There are still some errors in eval_loop_fn but these aren't related to FMix

Hope that helps!

Thanks brother , really appreciate your work as well as your help as it started working after I made the necessary changes . But I just wanna know am I going wrong with regards to your point number 4 ?

Hello Ethan ,
I am again started facing error for this line x1, x2 = image * mask, image[perm] * (1 - mask)
getting this error
image
in the function

defining the training loop

def train_loop_fn(data_loader, model, optimizer, device, scheduler=None):
    running_loss = 0.0
    running_corrects = 0
    
    model.train()
    
    alpha, decay_power = 1.0, 3.0
    
    for batch_index,dataset in enumerate(data_loader):
        image = dataset["image"]
        label = dataset["label"]
        
        
        lambda_value, mask = sample_mask(alpha, decay_power, (224, 224), 0.0, False)
        mask = torch.from_numpy(mask).to(device)
        perm = torch.randperm(image.size(0))

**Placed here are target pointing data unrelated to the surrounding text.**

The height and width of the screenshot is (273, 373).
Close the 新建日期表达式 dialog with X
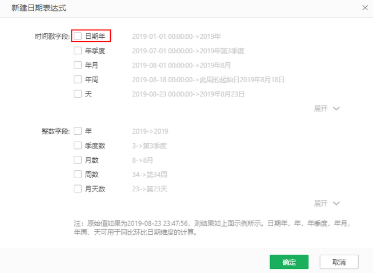[365, 7]
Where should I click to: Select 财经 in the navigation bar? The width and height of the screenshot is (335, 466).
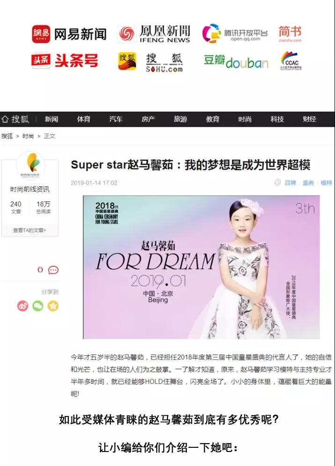pyautogui.click(x=309, y=119)
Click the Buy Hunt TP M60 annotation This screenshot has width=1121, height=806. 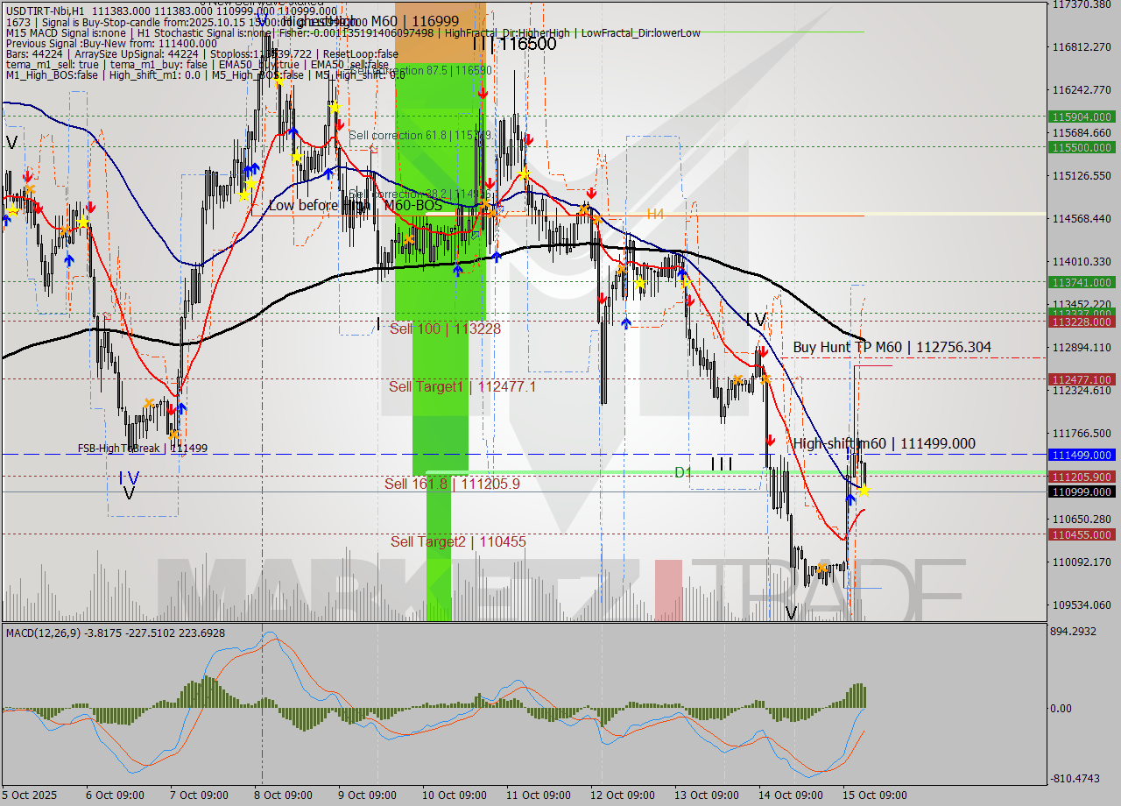(x=891, y=347)
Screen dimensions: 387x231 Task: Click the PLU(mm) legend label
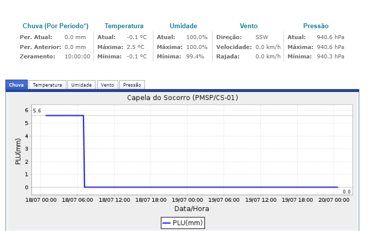[x=187, y=223]
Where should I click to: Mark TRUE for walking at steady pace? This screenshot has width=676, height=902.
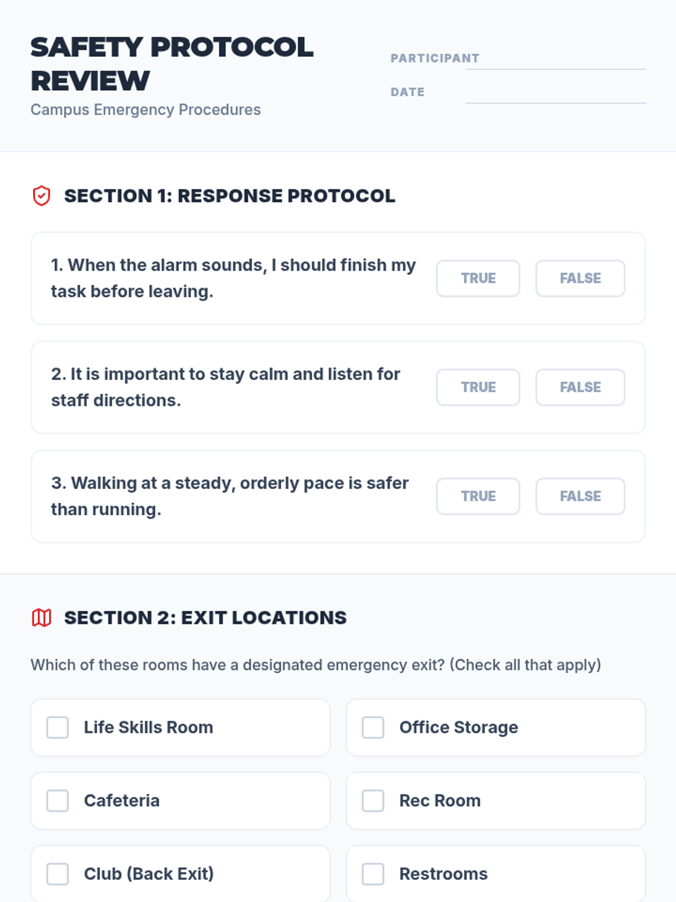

        x1, x2 = image * mask, image[perm] * (1 - mask)
        image = x1 + x2
        
        image = image.to(device, dtype=torch.float)
        label = label.to(device, dtype=torch.float)
        
        optimizer.zero_grad()

        outputs = model(image)
        
        loss = loss_fn(outputs, label) * lambda_value + loss_fn(outputs, label[perm]) * (1 - lambda_value)
#         loss = loss_fn(outputs, label)

        loss.backward()
        xm.optimizer_step(optimizer)

        running_loss += loss.item()
            
    train_loss = running_loss / float(len(train_data))
    scheduler.step(train_loss)
    
    return train_loss

don't konw why it was working fine earlier.

Notebook link

Hi, sorry I missed this.

Not sure what the error was here, it looks like the tensors are the wrong sizes. So might need to squeeze / unsqueeze in places to get it to work. Closing this issue as it looks like it's not a bug in our code.